Le geste réchauffe, comme de voir cette digue d’hommes et de femmes
d’État, bras dessus bras dessous, défiler au nom de ce que nous
partageons tous : le désir de vivre la tête haute.
Le problème c’est que, au lendemain d’unautre jour maudit dans
l’histoire du XXIe siècle, on n’a aucune idée où ces dignitaires nous
mènent de ce bon pas.
« Les religieux, dehors ! »
crie un homme au moment où le maire Coderre prend la parole. Le
bonhomme en question semble le savoir, lui, pourquoi on est ici. Comme
un soûlard dans une chorale de minuit, dirait Leonard Cohen, il a un
besoin irrépressible de mener le bal.
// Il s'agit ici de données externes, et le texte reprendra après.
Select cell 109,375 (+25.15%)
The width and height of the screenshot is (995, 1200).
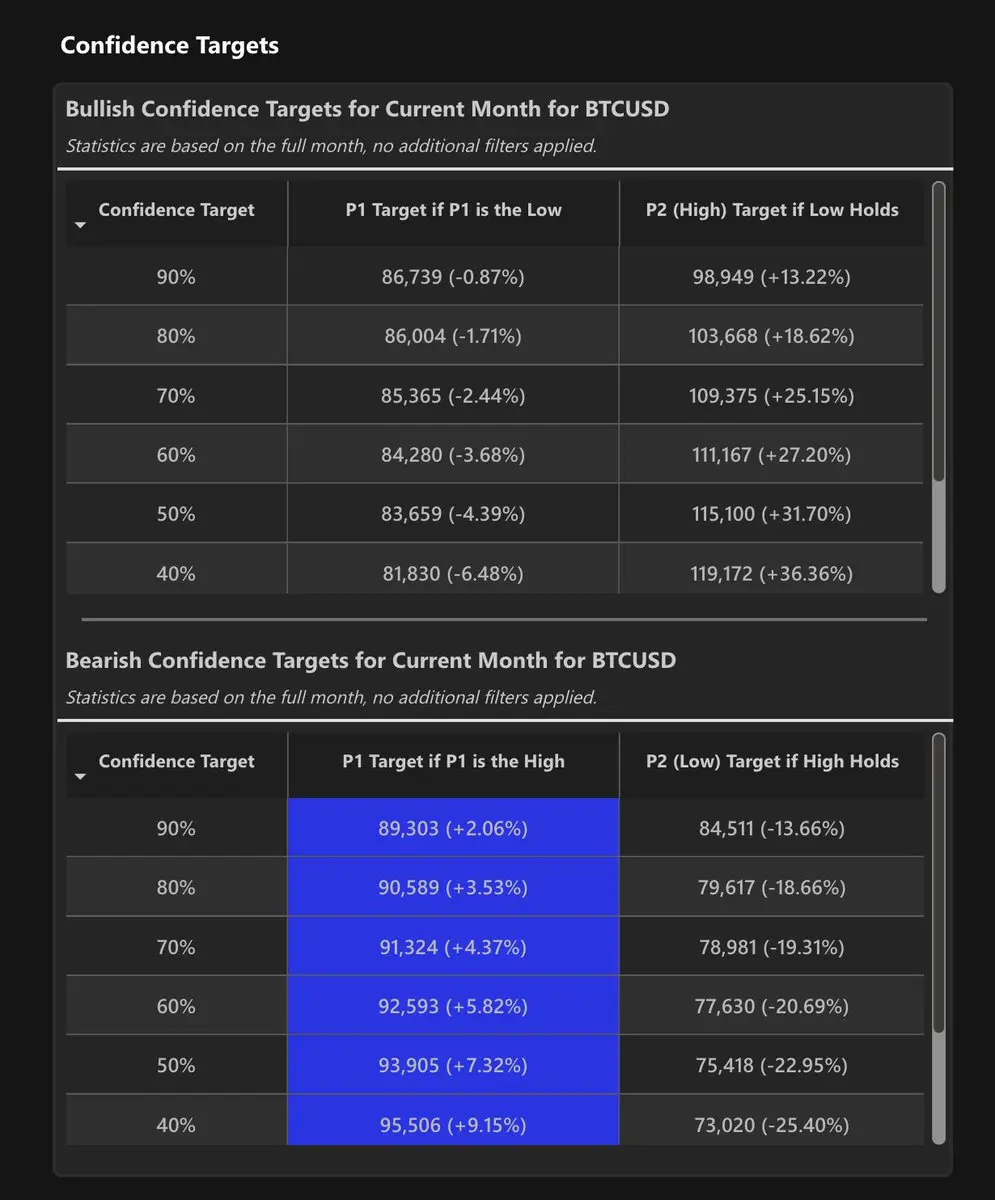[x=771, y=396]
Agressif, il aboie son ordre du
jour — « faut abolir la religion ! » — détruisant du même coup l’esprit fraternel.
La tentation est immense, après le massacre de Charlie Hebdo,
de croire que nous vivons une guerre de religion, qu’il faut au plus
vite décupler les bombes et les attaques au Moyen-Orient, ainsi
qu’accorder plus de pouvoirs aux policiers, instaurer plus de
surveillance, quitte à piétiner nos sacro-saintes libertés
individuelles.
Ce serait refaire les mêmes erreurs qu’ont commises les Américains
après le 11-Septembre et les Français avec leur laïcité à la dure. Le
problème n’est pas d’abord religieux. Le problème est un nouvel
extrémisme qui se drape dans l’islam pour mieux nous faire peur. Ces
supposés fous d’Allah ne sont obsédés que d’une chose : sortir de
l’obscurité pour redorer leur blason. D’ailleurs, même à Paris, on voit
qu’il s’agit davantage de « petits malfaiteurs », radicalisés en prison,
plutôt que de réels héritiers d’Oussama ben Laden. Le djihad permet aux
losers de ce monde une transformation non seulement
instantanée, mais combien imposante. Ces terroristes sanguinaires ne
cherchent pas à instaurer la charia dans nos pays ; à la rigueur, ils
n’en ont rien à foutre de piétiner nos libertés. Ils en ont eux-mêmes
amplement profité. Comme n’importe quel meurtrier de masse, ils
cherchent le carnage, pur et simple, et l’immortalité qui vient avec.
S’ils ont le pouvoir de terrifier, et c’est combien réussi, il faut
se garder de leur accorder des pouvoirs qu’ils n’ont pas. Sur six
millions de musulmans en France, rappelle un ancien de Charlie Hebdo, Olivier Cyran, « zéro représentant à l’Assemblée nationale. […] Pas un seul musulman non plus chez les propriétaires de
médias, les directeurs d’information, les poids lourds du patronat, les
grands banquiers, les gros éditeurs, les chefferies syndicales ».
La fantaisie de Houellebecq d’une révolution islamique d’ici peu ne
tient pas la route, ni en France, encore moins ici. Non seulement il
faut se garder « des amalgames », comme ne cesse de le répéter François Hollande, « il nous faut d’urgence arrêter de faire rimer la laïcité avec le rejet des religions », dit l’écrivain humaniste français Marek Halter. « Ce qu’il faut enseigner, c’est le respect. »
Il faut se garder d’idéaliser à outrance Charlie Hebdo, aussi. Modèle de bravoure et de provocation, la revue n’a pas toujours été un modèle d’honnêteté intellectuelle, comme l’a souligné, le premier, Jean-François Nadeau.
À l’intérieur de ses pages, toutes les religions n’étaient pas sujettes
au même traitement vitriolique, tant s’en faut. En France, c’est un
crime punissable par la loi que de se moquer de l’Holocauste ;
l’histoire et la communauté juive sont prises très au sérieux. La même
considération n’est pas accordée à la communauté musulmane. Dans un
superbe pied de nez aux « valeurs républicaines » et à la liberté
d’expression, le gouvernement français a d’ailleurs interdit une
manifestation propalestienne l’été dernier, en appui à la population de
Gaza. Consciemment ou non, Charlie Hebdo a participé à marginaliser la communauté musulmane ; et il recevait la protection de l’État pour le faire.
Dans l’après-Charlie, la tâche qui nous incombe n’est pas
d’abord militaire ou répressive. Elle est d’essayer de mieux comprendre
nos partis pris et nos divisions. Puisse le love-in parisien nous servir d’inspiration.